A friend of mine, who’s a very good cook, is a fan of ceramic knives. So I bought a small paring at Ikea to see what the fuss was about. This was years ago. I remember it was sharp maybe even very sharp out of the box, not that fragile (in the sense that I let if fall a couple of times and it didn’t break) but some chipping occurred over time (minuscule, right on the edge but chipping nonetheless) and it lost its edge rather more quickly than expected (it would probably have lasted a bit longer if I had stored it with more care though).
If as @kobuta hopes the chipping problem is eliminated, I might then consider buying another ceramic knife…if in addition the sharpening gets easier…

1 Like

Was it a ceramic Chef’s knife or a ceramic paring knife? Hitting the ceramic edge against a cutting board probably will induce chipping. I think that is probably why ceramic shorter/paring knives are selling better - as they usually do not hit hard materials.

Ceramic paring knife.
Aren’t shorter/paring knives also selling better than Chef’s knives when steel and not ceramic?
And don’t you ever use a paring knife on a cutting board or even, inadvertently of course, on a plate?

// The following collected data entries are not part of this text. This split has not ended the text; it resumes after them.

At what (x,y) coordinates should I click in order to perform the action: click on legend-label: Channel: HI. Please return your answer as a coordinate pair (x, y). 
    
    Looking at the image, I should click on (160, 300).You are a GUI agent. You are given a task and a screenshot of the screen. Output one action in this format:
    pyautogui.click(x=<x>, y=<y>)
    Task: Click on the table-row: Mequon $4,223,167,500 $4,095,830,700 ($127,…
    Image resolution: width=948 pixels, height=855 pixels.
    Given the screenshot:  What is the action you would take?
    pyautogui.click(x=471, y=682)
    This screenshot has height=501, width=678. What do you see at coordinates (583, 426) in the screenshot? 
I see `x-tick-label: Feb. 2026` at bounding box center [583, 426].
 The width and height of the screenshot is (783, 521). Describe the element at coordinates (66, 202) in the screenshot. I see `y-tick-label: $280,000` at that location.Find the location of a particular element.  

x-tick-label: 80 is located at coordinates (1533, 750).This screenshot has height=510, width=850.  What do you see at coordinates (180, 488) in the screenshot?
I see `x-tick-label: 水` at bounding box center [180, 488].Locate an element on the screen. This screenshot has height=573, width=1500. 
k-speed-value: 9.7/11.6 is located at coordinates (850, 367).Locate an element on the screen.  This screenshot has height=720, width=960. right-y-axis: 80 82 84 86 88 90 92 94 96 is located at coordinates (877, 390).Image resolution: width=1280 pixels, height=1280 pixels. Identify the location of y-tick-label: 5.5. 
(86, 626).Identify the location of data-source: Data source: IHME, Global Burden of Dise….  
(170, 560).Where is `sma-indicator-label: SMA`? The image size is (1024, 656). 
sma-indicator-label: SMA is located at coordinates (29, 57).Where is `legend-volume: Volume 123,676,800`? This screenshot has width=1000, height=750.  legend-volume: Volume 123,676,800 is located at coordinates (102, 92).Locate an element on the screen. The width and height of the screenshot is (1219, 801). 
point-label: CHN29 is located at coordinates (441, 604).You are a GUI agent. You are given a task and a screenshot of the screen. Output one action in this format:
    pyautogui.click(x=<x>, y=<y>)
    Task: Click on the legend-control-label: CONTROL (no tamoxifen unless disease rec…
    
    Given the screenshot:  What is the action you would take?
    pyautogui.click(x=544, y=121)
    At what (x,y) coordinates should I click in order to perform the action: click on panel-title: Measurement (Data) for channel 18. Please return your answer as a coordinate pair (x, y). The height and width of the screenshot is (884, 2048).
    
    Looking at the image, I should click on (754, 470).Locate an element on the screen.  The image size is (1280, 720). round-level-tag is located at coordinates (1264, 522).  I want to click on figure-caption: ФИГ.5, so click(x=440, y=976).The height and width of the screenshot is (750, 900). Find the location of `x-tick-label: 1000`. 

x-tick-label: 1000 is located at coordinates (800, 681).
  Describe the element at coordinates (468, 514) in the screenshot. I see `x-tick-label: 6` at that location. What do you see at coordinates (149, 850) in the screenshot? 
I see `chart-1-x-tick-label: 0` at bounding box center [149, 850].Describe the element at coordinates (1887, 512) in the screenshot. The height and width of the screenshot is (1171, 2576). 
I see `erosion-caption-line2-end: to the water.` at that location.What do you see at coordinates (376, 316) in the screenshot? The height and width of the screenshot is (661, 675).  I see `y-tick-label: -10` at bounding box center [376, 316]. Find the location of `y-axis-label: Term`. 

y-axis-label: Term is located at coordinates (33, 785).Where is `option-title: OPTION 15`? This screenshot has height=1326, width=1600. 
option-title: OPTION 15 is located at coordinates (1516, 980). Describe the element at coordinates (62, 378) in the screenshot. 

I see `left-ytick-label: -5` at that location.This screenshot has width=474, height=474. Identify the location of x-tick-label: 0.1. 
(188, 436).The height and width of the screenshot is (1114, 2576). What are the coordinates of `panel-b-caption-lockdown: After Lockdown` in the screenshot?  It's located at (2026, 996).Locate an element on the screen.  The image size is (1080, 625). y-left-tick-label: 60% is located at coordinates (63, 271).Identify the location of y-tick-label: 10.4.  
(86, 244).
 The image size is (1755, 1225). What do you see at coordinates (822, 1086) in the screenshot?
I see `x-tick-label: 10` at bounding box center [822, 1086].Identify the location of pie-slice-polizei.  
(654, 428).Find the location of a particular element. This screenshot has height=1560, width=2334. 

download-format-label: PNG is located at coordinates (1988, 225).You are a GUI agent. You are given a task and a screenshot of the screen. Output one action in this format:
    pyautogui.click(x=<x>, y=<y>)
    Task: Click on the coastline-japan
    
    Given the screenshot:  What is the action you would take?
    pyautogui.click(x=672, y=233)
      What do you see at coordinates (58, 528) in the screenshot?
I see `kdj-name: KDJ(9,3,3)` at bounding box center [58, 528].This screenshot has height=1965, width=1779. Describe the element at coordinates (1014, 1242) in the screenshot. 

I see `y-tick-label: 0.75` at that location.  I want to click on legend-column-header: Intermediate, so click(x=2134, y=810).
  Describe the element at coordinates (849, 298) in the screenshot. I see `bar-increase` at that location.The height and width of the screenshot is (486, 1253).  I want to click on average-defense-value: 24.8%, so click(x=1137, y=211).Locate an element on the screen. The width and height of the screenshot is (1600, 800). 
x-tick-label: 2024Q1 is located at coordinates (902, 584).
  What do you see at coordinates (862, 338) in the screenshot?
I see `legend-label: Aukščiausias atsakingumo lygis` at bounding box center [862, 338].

I think the chipping with ceramic knives are mostly endemic to those that are stamped (like mine, which are laughably cheap in price).

Ceramic knives that are forged (often in the 2 or 3 figures in price) are supposed to sturdier and less prone to chipping.

I will say that the one thing that I do not like with ceramic knives is their heft, or lack thereof. They’re almost too light. Or maybe it’s just me with my Luddite muscle memory in using steel blades. Who knows. But there you have it.

1 Like

You are right. Most people have more paring knives than Chef’s knife (they may have 1-2 Chef’s knife and 2-4 paring knives). Yet, I feel that ceramic knives further lean into shorter knives. This market analysis does not even bother to look at ceramic knife longer than 6 inch.


Yes and yes.
Don’t drop them on the floor :slightly_smiling_face:

1 Like

I recently bought a mandoline with ceramic blade and thus far no complaints - it is very sharp and I expect it will stay that way since it won’t be hitting a cutting board. I don’t have ceramic knives for that very reason.

1 Like

I suspect that is the problem with ceramic knives. I haven’t heard the same chipping complaint for ceramic mandoline or ceramic peeler (as a quick scan on Amazon)

Thanks. BBQ. Is your a large knife or a small knife?

A paring knife.
It still works great even with the chip. :slight_smile:

I think they absolutely SUCK.
Yes…I’ve owned 2. One very early on, and the second, a paring knife when they got cheaper.
They both suck.
They are NOT sharp. The chip easily. And they are nigh impossible to sharpen at home.
Give me a carbon steel japanese knife any day. End of story.
I am far from being a Luddite, but technology has to be really revolutionary to replace a well seasoned cast iron skillet or a well made carbon steel Japanese knife.